--- begin Dataset extract ---
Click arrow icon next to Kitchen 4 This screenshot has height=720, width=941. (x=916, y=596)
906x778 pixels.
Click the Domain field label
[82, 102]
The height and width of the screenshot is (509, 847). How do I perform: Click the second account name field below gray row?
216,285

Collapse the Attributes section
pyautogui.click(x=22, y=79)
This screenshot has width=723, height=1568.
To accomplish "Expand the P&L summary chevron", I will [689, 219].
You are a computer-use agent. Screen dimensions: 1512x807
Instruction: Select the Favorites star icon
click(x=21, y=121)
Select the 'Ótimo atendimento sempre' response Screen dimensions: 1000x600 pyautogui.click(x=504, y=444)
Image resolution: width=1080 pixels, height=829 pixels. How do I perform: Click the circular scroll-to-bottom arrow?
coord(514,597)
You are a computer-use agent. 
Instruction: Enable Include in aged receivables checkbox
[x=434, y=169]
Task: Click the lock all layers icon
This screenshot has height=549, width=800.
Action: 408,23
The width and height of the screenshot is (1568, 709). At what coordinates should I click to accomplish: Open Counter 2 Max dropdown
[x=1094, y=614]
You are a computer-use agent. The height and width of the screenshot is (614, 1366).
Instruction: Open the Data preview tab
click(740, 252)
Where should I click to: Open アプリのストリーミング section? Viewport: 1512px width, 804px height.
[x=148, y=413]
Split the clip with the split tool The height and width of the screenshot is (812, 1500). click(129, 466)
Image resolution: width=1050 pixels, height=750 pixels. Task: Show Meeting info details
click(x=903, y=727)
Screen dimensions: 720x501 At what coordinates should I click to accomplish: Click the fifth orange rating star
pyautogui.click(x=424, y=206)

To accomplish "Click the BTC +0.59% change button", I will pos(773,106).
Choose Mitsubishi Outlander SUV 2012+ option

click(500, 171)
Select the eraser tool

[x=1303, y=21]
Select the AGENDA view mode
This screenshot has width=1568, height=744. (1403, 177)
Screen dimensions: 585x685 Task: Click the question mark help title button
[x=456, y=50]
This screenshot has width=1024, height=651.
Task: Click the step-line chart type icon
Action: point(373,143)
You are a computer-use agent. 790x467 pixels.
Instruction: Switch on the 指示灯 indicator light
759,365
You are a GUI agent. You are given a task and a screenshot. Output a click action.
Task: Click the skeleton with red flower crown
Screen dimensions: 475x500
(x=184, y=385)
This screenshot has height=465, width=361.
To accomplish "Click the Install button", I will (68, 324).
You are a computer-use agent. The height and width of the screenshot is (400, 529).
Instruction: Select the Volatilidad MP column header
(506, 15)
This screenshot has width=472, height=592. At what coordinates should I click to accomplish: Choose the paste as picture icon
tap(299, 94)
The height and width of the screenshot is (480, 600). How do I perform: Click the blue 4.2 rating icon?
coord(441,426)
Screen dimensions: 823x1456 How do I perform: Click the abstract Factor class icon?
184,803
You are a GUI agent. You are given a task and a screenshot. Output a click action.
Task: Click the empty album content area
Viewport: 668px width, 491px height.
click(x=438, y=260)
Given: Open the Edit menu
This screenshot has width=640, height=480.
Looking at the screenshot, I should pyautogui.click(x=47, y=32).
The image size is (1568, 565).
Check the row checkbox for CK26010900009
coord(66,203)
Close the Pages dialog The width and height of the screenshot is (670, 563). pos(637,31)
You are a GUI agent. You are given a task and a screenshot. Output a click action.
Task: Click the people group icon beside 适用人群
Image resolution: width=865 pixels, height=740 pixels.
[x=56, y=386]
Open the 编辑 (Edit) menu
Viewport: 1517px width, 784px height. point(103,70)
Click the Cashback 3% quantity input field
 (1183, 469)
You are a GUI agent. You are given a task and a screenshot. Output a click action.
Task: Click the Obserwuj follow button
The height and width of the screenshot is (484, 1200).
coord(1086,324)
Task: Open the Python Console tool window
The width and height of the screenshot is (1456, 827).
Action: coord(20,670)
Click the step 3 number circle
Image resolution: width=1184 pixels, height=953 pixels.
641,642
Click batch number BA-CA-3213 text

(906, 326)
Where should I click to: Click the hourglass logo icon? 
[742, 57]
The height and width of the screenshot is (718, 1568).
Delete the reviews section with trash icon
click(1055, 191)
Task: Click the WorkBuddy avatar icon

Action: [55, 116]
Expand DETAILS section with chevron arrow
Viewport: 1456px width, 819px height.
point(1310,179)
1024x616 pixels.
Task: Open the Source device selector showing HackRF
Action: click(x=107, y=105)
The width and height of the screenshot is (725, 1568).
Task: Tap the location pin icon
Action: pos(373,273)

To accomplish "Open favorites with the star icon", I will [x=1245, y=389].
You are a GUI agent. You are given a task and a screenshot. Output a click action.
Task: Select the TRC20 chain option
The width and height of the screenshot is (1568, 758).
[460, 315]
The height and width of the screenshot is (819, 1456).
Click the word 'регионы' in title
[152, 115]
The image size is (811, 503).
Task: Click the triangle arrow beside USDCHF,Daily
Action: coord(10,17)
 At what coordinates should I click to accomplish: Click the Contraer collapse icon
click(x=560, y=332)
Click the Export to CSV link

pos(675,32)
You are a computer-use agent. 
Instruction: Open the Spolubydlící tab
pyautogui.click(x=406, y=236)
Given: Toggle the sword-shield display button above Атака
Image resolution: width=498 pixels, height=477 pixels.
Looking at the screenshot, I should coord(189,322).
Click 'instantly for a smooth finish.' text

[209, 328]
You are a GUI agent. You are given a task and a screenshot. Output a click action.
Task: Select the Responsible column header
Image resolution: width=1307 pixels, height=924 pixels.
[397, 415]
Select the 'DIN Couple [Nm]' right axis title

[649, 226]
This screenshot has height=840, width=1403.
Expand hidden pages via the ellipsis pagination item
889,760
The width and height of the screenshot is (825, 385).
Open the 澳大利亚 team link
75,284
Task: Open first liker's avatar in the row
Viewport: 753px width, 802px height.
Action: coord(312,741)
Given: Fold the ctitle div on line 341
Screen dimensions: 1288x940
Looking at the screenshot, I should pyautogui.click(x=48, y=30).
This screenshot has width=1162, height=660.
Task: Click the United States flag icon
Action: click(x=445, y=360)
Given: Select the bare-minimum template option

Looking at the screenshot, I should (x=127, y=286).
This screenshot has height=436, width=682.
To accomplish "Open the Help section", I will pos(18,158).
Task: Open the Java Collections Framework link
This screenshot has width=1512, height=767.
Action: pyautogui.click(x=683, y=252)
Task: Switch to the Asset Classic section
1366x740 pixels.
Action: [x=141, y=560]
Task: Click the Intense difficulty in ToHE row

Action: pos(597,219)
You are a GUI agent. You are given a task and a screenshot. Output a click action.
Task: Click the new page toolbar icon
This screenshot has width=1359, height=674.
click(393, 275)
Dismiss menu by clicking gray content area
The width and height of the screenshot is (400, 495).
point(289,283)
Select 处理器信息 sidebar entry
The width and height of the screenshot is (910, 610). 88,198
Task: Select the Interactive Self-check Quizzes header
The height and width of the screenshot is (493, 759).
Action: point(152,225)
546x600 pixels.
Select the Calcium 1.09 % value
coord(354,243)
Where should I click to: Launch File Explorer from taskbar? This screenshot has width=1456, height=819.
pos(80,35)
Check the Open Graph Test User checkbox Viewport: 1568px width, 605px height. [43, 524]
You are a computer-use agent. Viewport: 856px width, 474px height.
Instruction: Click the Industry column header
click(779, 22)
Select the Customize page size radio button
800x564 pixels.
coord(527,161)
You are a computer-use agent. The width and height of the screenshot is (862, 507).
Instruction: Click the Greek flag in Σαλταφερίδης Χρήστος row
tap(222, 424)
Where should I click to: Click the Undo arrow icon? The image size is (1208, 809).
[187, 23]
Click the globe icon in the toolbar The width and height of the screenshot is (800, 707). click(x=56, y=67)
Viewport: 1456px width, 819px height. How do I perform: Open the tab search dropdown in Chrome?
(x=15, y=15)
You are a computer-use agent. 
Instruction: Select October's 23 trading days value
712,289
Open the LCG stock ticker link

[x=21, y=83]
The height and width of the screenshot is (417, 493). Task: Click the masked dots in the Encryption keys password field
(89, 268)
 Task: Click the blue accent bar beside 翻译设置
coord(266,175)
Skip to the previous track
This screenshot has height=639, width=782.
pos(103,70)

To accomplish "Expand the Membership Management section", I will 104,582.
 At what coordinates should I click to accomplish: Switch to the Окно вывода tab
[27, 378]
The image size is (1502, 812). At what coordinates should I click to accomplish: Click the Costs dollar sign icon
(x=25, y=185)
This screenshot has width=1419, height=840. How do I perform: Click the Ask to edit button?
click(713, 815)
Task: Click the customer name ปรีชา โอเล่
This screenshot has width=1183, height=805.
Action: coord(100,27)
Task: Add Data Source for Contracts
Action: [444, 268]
--- end Dataset extract ---
▶ _Given request_:
List every line of the entries above that contains the word "Switch".

▶ _Result of this task_:
Instruction: Switch on the 指示灯 indicator light
Task: Switch to the Asset Classic section
 At what coordinates should I click to accomplish: Switch to the Окно вывода tab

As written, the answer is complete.